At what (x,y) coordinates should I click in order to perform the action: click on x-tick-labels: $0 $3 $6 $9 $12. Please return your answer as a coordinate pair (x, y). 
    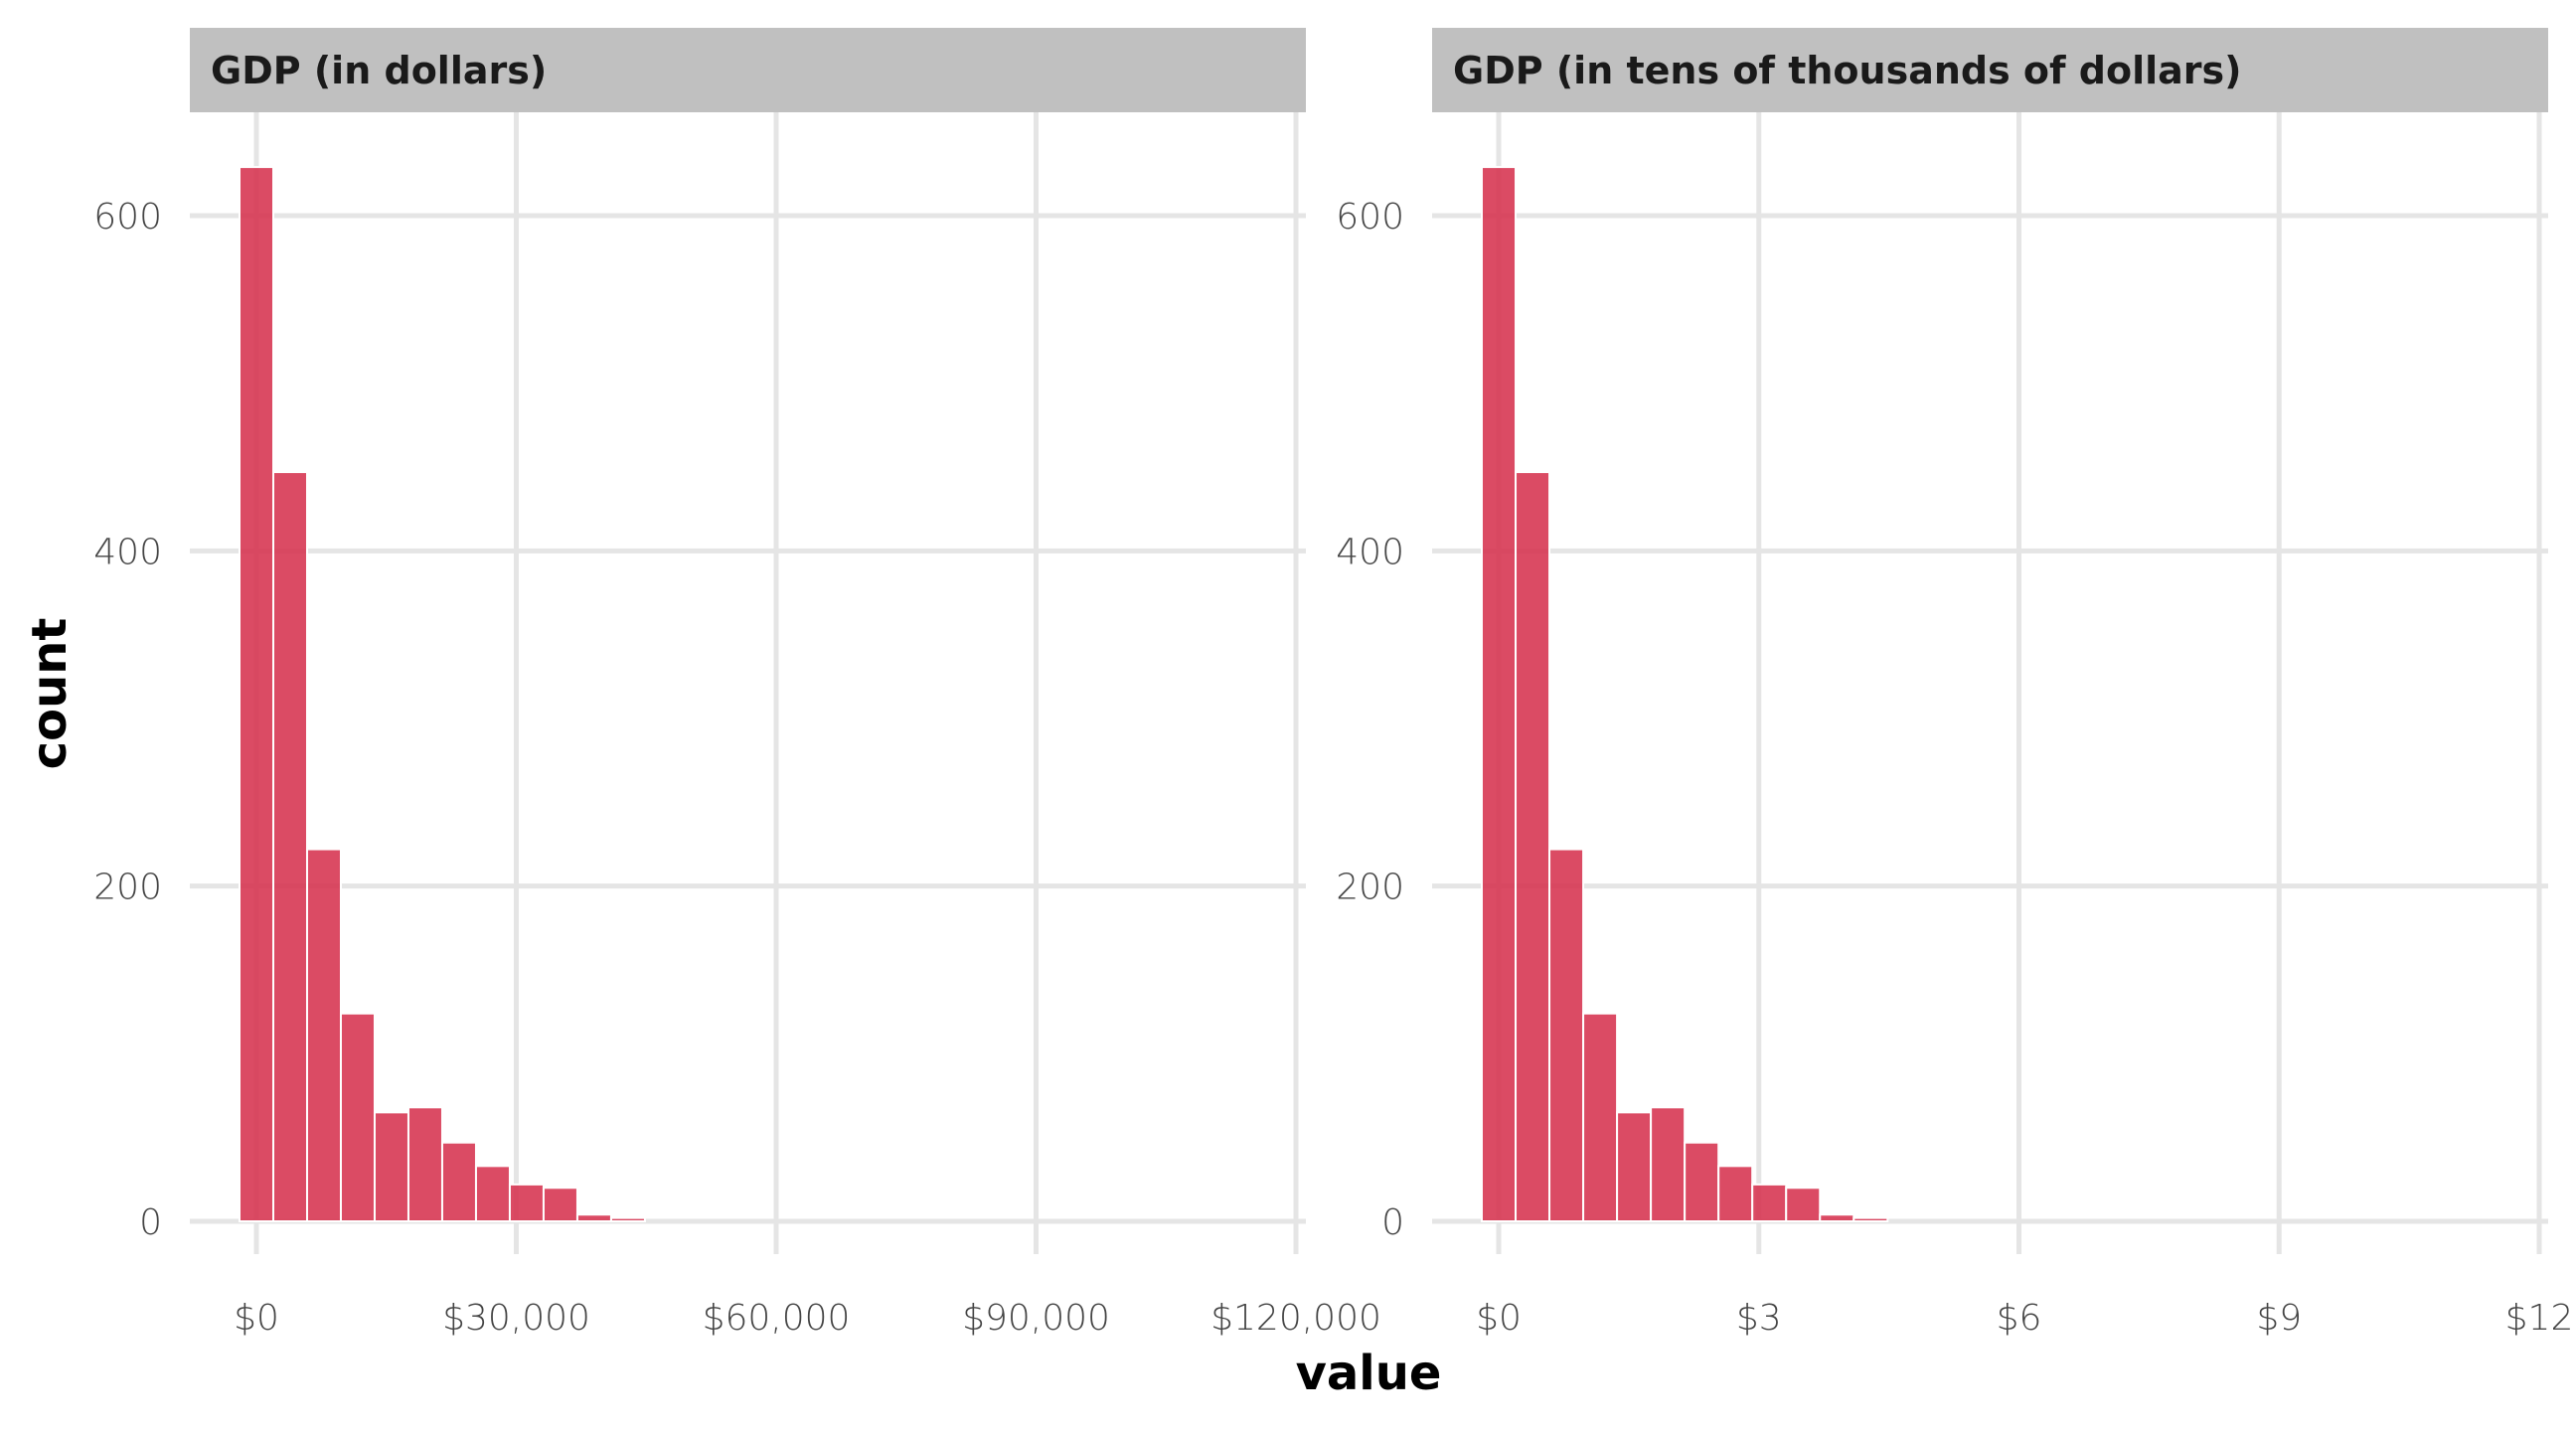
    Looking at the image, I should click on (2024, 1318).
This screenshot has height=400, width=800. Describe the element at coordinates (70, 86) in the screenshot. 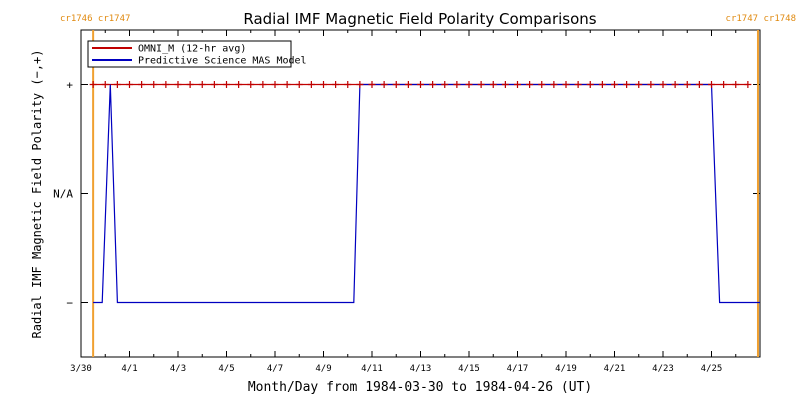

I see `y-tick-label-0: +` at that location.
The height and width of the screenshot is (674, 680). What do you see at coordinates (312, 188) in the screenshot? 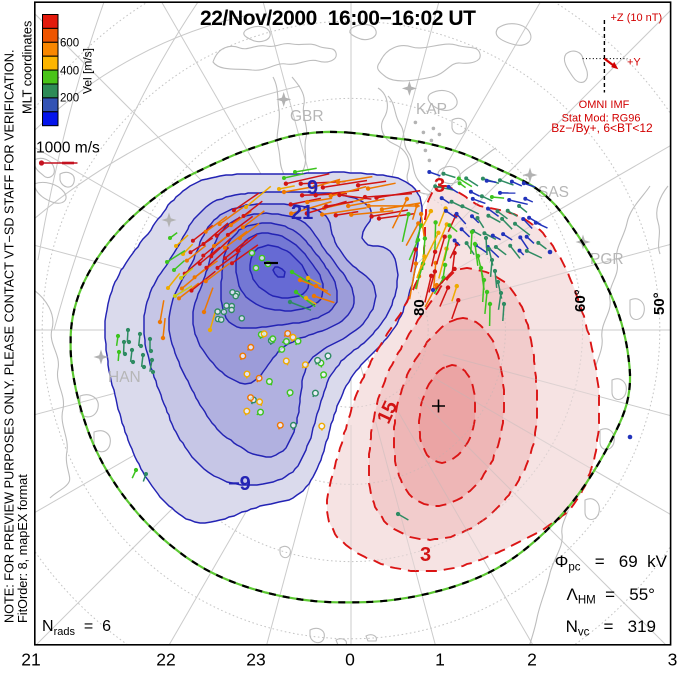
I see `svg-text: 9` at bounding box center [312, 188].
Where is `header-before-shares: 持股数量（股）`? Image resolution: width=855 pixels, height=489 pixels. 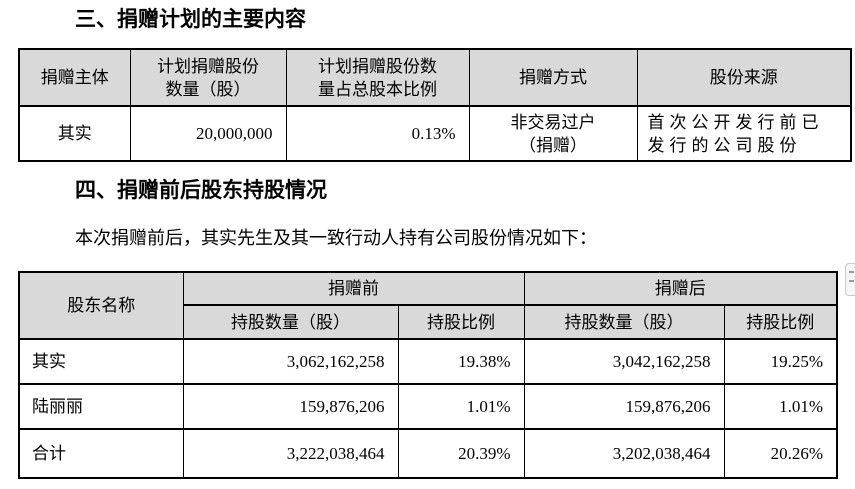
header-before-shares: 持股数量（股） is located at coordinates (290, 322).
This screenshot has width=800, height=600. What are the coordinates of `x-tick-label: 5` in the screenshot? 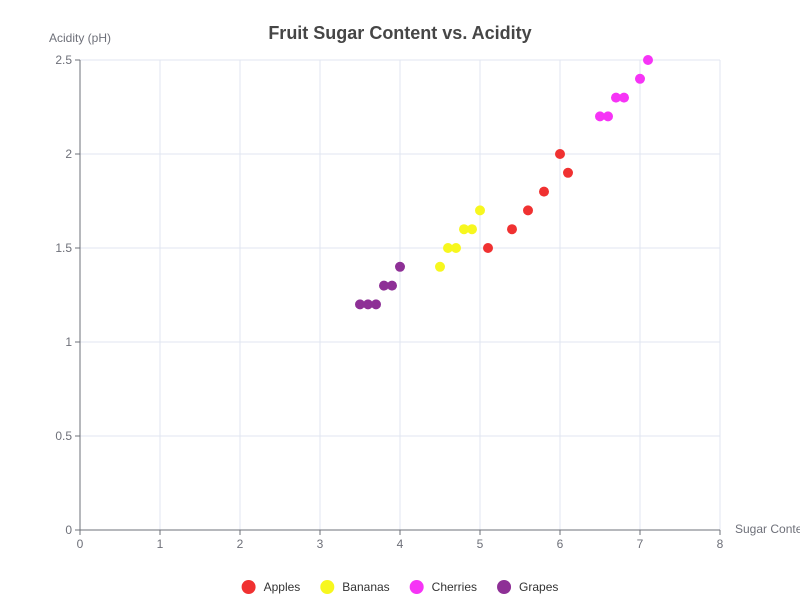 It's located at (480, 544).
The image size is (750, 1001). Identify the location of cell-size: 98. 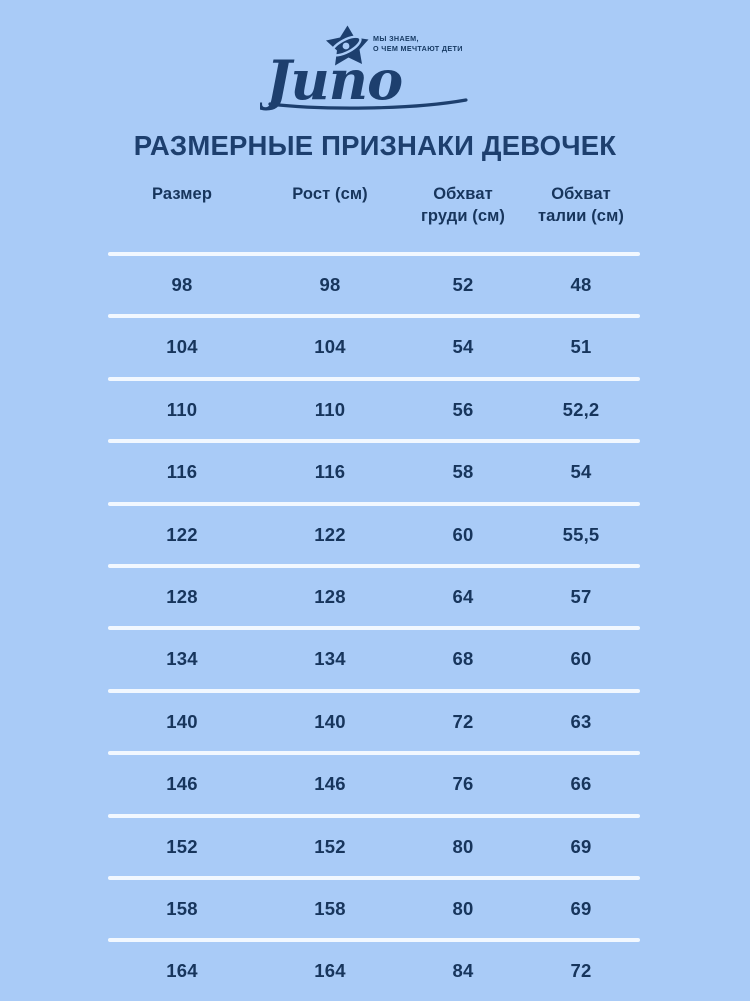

WHAT YOU NEED TO DO
Lay out the records between the line containing "This screenshot has height=400, width=800." and the line containing "header-before-shares: 持股数量（股） is", inclusive, as a numbered list, omitting blank lines and the pictures.

SOLUTION TO THE PROBLEM
1. This screenshot has height=400, width=800. Describe the element at coordinates (70, 86) in the screenshot. 
2. I see `y-tick-label-0: +` at that location.
3. The height and width of the screenshot is (674, 680). What do you see at coordinates (312, 188) in the screenshot? 
4. I see `svg-text: 9` at bounding box center [312, 188].
5. Where is `header-before-shares: 持股数量（股）`? Image resolution: width=855 pixels, height=489 pixels. 
6. header-before-shares: 持股数量（股） is located at coordinates (290, 322).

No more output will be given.